Appeal, No. 490, Miscellaneous Docket No. 18, in re Stanley M. Greenberg, Judge, Court of Common Pleas of Philadelphia.

Before Bell, C.j., Jones, Eagen, O'brien, Roberts, Pomeroy and Barbieri, JJ.

[ 442 Pa. Page 412]


AND NOW, this 24th day of March, 1971, the recommendation of the Judicial Inquiry and Review Board in the above-entitled matter, by report filed December 31, 1970, is approved, and

IT IS ORDERED that Stanley M. GREENBERG, Judge of the Court of Common Pleas of the First Judicial District, City of Philadelphia, be and he is hereby suspended from his office, and prohibited from the exercise of any and all judicial functions, and from any and all judicial acts and judicial duties until the issue of his conviction (Criminal No. 23208 in the United States District Court for the Eastern District of Pennsylvania) shall become final.

Opinion in support of order,filed by Mr. Justice POMEROY:

The Court has this day entered an order suspending Judge Stanley M. GREENBERG from his office and from exercising judicial functions until the issue of his guilt or innocence is finally determined in the federal courts. This order was entered with reluctance, but in the firm belief that it is necessary in order to uphold respect for the rule of law and the administration of the judicial process in the courts of this Commonwealth.

The action now being taken, after mature deliberation, is pursuant to and in accord with the unanimous report and recommendation of the Judicial Inquiry and Review Board of the Commonwealth of Pennsylvania (herein "the Board"),*fn1 filed December 31, 1970, and

[ 442 Pa. Page 414]

    after consideration of the statement of objections*fn2 thereto filed on behalf of Judge GREENBERG.

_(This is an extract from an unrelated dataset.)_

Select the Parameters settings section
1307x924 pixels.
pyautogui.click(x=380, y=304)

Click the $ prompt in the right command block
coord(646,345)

The Board found that Judge GREENBERG was appointed to the Court of Common Pleas of the First Judicial District (City of Philadelphia) on August 6, 1965, and subsequently elected to a full term (10 years) which he is presently serving; that on March 20, 1968, Judge GREENBERG was indicted to Criminal No. 23208 in the District Court of the United States for the Eastern District of Pennsylvania for the crime of conspiracy and use of the United States mail to defraud in 21 counts; that on April 29, 1970, after trial by a jury, he was found guilty of the charges laid in Count 1 of the indictment, to wit, a conspiracy to use the United States mail to perpetrate a fraud; that the fraud concerned the use of the mail to kite bank checks during the

[ 442 Pa. Page 415]

    period September, 1961 to July, 1965, prior to Judge GREENBERG'S appointment as a judge; that motions for a new trial and judgment of acquittal were denied on December 4, 1970;*fn3 and that the indictment and conviction of Judge GREENBERG "prejudiced the proper administration of justice and brought the judicial office into disrepute". The Board further found that since his conviction Judge GREENBERG had limited himself strictly to "matters of administration",*fn4 and that his record in connection with administrative work of the court had at all times been competent.

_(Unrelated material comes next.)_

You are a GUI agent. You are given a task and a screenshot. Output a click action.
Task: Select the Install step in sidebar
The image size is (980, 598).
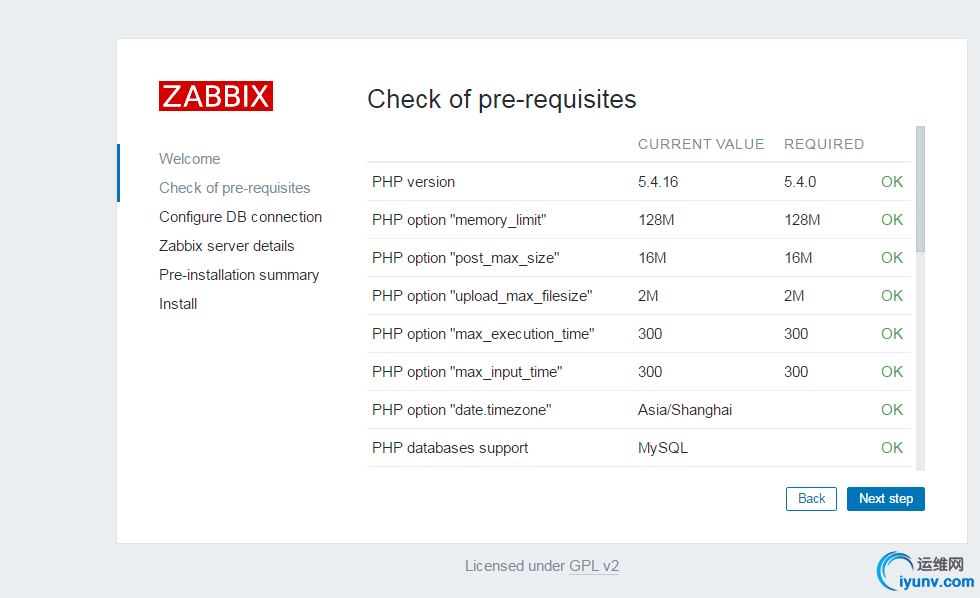click(x=178, y=304)
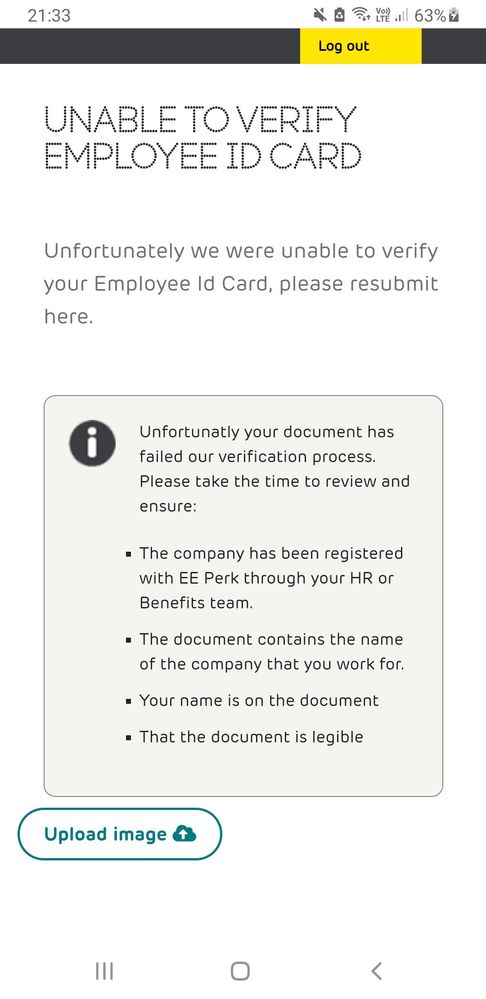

In its conclusions of law the Board stated that the conviction in the United States District Court of a judge of the court of common pleas of a conspiracy to use the United States mail to defraud, "a felony-type offense",*fn5 "constitutes conduct which prejudices the proper administration of justice and brings the judicial office into disrepute." It also concluded that it is contrary to the intent and purpose of Article V, Sec. 18 of the Constitution of Pennsylvania that a judge of the court of common pleas "hold judicial office, administer the judicial power of the Commonwealth, exercise judicial functions and perform judicial acts while he himself stands convicted of unlawful and felonious acts". We accept both the findings and conclusions of the Board.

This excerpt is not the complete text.